The allegations made by Rafiq have effectively made the positions of some of Yorkshire executives untenable and he is adamant that action, even at a governmental level if needed, is taken against these individuals if the club is to preserve any semblance of integrity.
“There has to be accountability and there are individuals at Yorkshire County Cricket Club such as the chief executive, director of cricket and the inclusivity and diversity manager, and people within the Professional Cricketers’ Association who have to resign, they have to go. If this needs to go above them to ministerial level and Parliament, then so be it, let them investigate, as this is where I believe this needs to go.”
At the very least, the statement from Yorkshire is an acceptance of some of the issues raised by Rafiq. Despite his frustrations and concerns he is ready to step up and continue the fight if he feels that the ECB and the Professional Cricketers’ Association (PCA) are not doing their part in this regard.
“The ECB needs to step in as do the PCA if they’ve both got the stomach for a fight, or I will come out publicly and talk about every single one of my allegations and speak about every little detail with my evidence and let people decide for themselves.
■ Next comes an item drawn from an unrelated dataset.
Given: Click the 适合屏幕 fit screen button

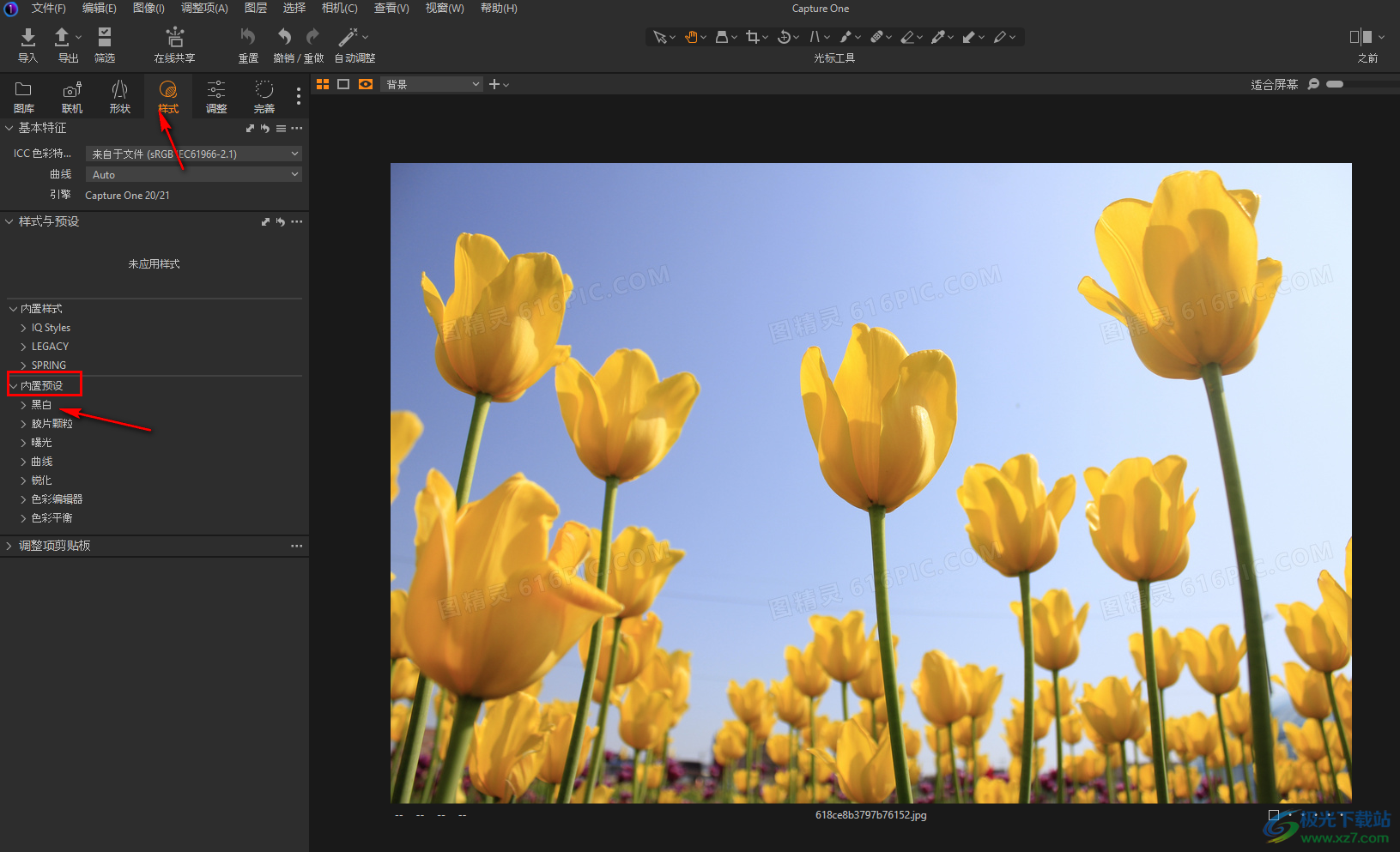Looking at the screenshot, I should pyautogui.click(x=1274, y=84).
I’m tired of this, I’m exhausted, why should I keep mentally torturing myself when on the other hand the ECB is giving opportunities to individuals implicated in my allegations.”
While the publication of the report will confirm some of the player’s allegations, Rafiq believes that actions will eventually count more than mere words as he urges the ECB to carry out their duties for the good of the game.
“It’s taken the ECB 12 months to do something regarding my allegations, but now it’s high time they did a lot more than just issue statements if they want to genuinely protect the integrity of the game of cricket in this country.”
Rafiq has always been keen to ensure that allegations of institutional racism at the club, corroborated by Rana Naved-ul-Hasan and Tino Best, as well as former employees of Yorkshire, were taken seriously by all concerned and he feels that he has given ample proof of his intentions by sacrificing his own career in the process.
“My intentions from the word go were to talk about my experiences, for the club to learn from them, take appropriate action and to seek an apology from the club, but Yorkshire CCC had different intentions. For me it was about making people aware of what I faced and to keep banging the drum as I have realised that there are a lot of people out there frightened of institutions and scared to take them on. If I have sacrificed myself and my future career, so be it, but I won’t stay quiet and I will carry on demanding justice and clarity till my last breath for myself and for future generations of ethnic minority cricketers.”
Some have questioned Rafiq’s motives for exposing the actions of his former club by insinuating that he had only financial gain in his mind when he made his claims of racism, but he is clear in his own mind about why he went public and is satisfied with how history will judge him.
“It never was about the money; it still isn’t about the money, and it never will be about the money,” he says in reference to reports that he was offered £100,000 and asked to sign a non-disclosure agreement by Yorkshire. “I hope that I have shot down some of the narratives that accused me of just wanting a pay-off.”